The visual features XF, YF are the first coefficients of the two-dimensional DCT of the image following the zigzag order, which provide a smooth, compact and low dimensional representation of the mouth. Note that the selected DCT can be obtained as a linear transform, XF = SDXI, with D the matrix of two dimensional DCT basis transform and S a matrix selecting the DCT coefficients of interest. Therefore there is also an approximate linear mapping DWIDT between the DCT coefficients of the frontal and lateral images xD, yD.

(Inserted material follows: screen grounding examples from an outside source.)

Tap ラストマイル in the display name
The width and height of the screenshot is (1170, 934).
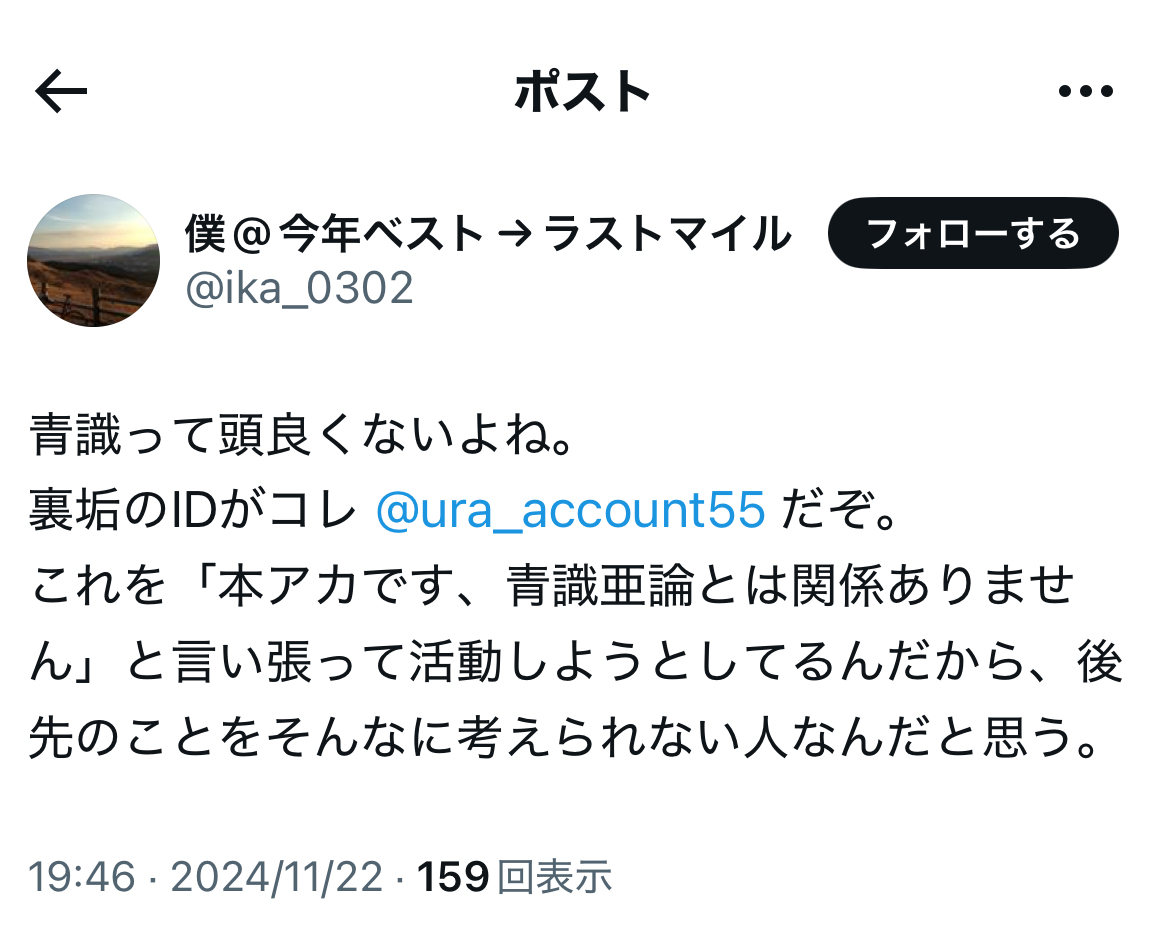[667, 234]
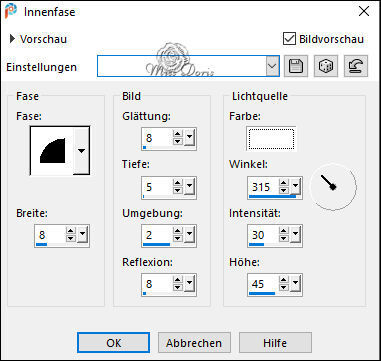Expand the Vorschau preview section
This screenshot has height=361, width=381.
click(13, 39)
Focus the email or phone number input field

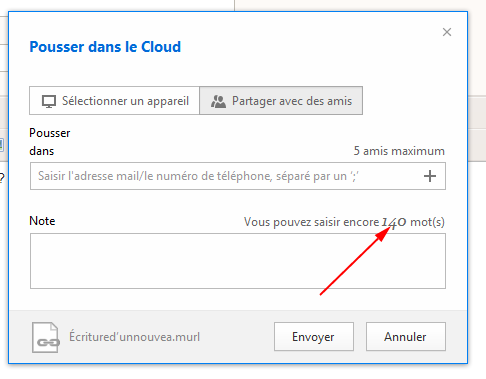point(227,176)
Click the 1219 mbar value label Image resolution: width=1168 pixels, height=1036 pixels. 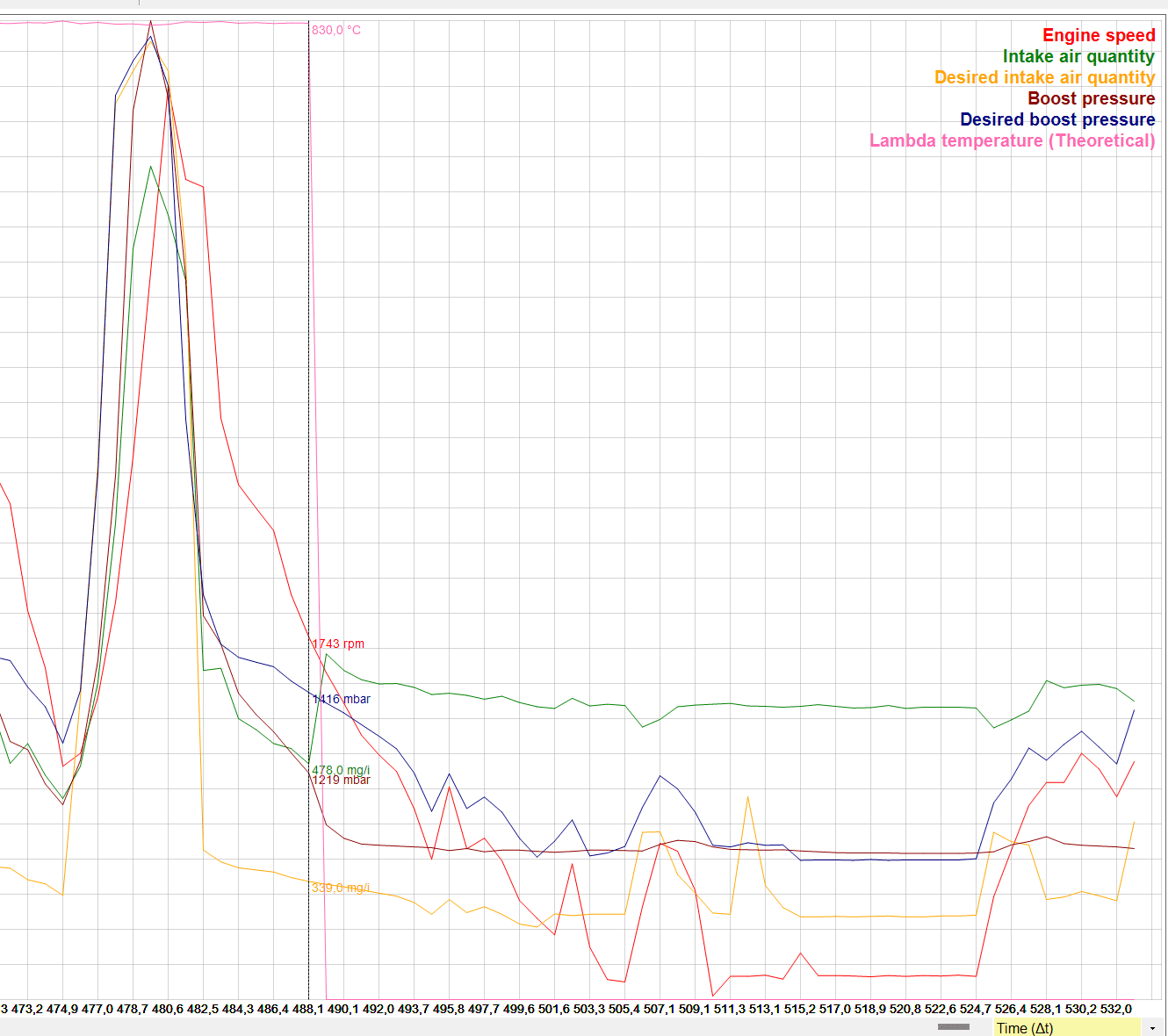pos(342,781)
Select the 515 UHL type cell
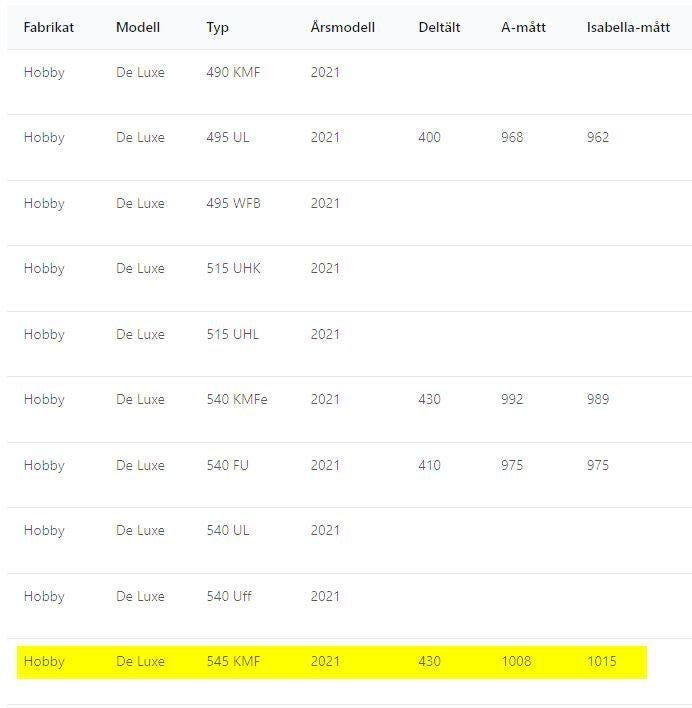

Projective transforms on the images
A simple option when working with the images themselves is to estimate a projective transform from the lateral to the frontal views as a change of the coordinate systems between the images. In fact, as the difference in pose involves an extra dimension not taken into account in the projective model (3-D nature of the head rotation), that approach can only be justified for small pose changes, e.g., being impossible to implement for 90° of head rotation. We include in our experiments two projective transforms to measure the gain obtained by the learning approach of the LR techniques in comparison to projective transforms. In that case, we estimate a 3 × 3 projective transform T between the image coordinates in a semi-manual and automatic procedure. The coordinate points P used for that purpose are the corners of the lips, the center of the cupid's bow and the center of the lower lip contour for the different poses. In the manual procedure, we selected several frames of each sequence, manually marked the position of those four points for the frontal and lateral views and estimated the transform T minimizing the error of Pfrontal = TPlateral over the selected frames of the sequence. For the automatic method, we segment the image based on color and region information and detect the lip's contour and the position of the points P from the segmentation.
Conclusions
In this article, we presented a lipreading system able to recognize speech from different views of the speaker. Inspired by pose-invariant face recognition studies, we introduce a pose normalization block in a standard system and generate virtual frontal views from non-frontal images. In particular, we use linear regression to project the features associated to different poses at different stages of the lipreading system: the images themselves, a low-dimensional and compact representation of the images in the frequency domain or the final LDA features used for classification. Our experiments show that the pose normalization is more successful when applied directly to the LDA features used in the classifier, while the projection of more general features like the images or their low-frequency representation fails because of misalignments on the training data and errors on the estimation of the transforms.